Profundizando en su interés por la pintura clásica y a partir de la serie Espacios ocultos, en la que Ballester alteraba la secuencia temporal y la percepción del espacio, el artista ha creado las grandes composiciones de El bosque de Giotto que cuelgan en otra sala del pabellón, donde el material fotográfico se transforma en pintura para recrear el color y los claroscuros característicos de los paisajes del pintor renacentista. Y como traídos en un lapso, aquí los árboles se recortan contra los hondos azules de los acantilados en unas atmósferas sin tiempo. Una chica que ha entrado en la sala con vestido blanco y un bolso oscilando en su mano me devuelve al presente y me saca de Giotto pero, como una aparición, apenas da una vuelta y luego ya no está.
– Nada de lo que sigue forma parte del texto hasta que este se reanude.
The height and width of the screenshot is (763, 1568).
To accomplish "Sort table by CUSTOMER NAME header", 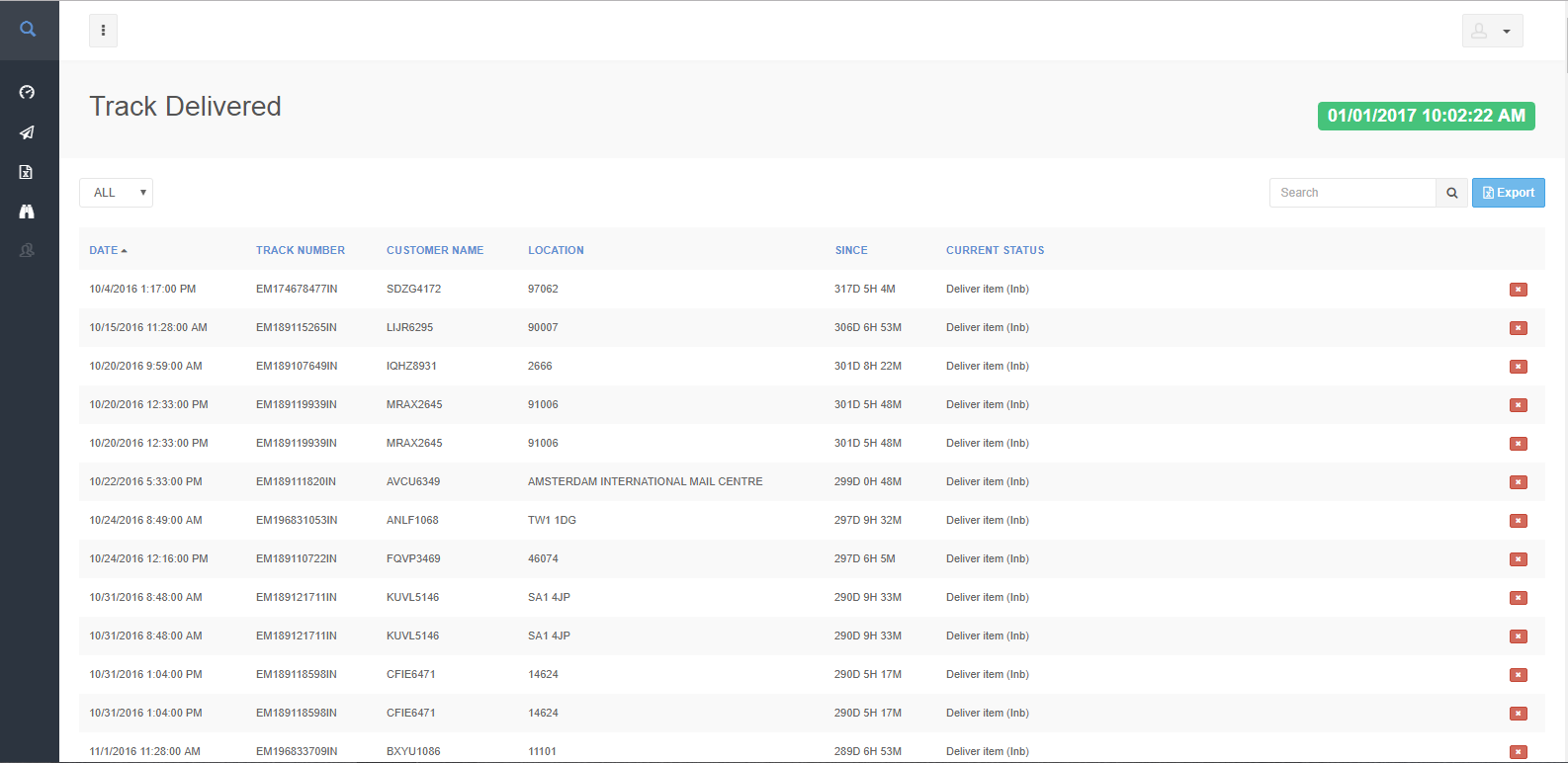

Ahí fuera, arropando los senderos donde el calor hace dormitar a las estatuas, los árboles del Botánico parpadean bajo la intensa luz. Como el de la escalinata del monte Tai, parecen gigantes bondadosos que se negaron a caminar. “Solo vosotros podéis resistir la / luz que a nosotros nos ciega / y es vuestra sombra vibrante / la que nos acoge y protege”. Lo dice Ballester en Bosquejos, el precioso volumen publicado por MadLibro y diseñado por Diego Lara con los bocetos de línea que tomó el artista sobre árboles y bosques. En el cuadernillo central, los versos del poema-relato de Rafa Ruiz quieren convertir al amante en árbol: “Amor de hora y cuarto al que contarle todo, que fue haciendo savia de los besos, madera de los labios. Y se le fue infiltrando algo de verde en las carnes. Fue destrozando con raíces los zapatos y en otoño fueron hojas secas sus mejillas”.
Como dice Ballester, su sombra vibrante nos acoge en estos días de fuego; ojalá nunca venga un tiempo en el que tengamos nostalgia de los árboles.
‘De arboris perennis’, de José Manuel Ballester. Real Jardín Botánico de Madrid. Hasta el 27 de agosto.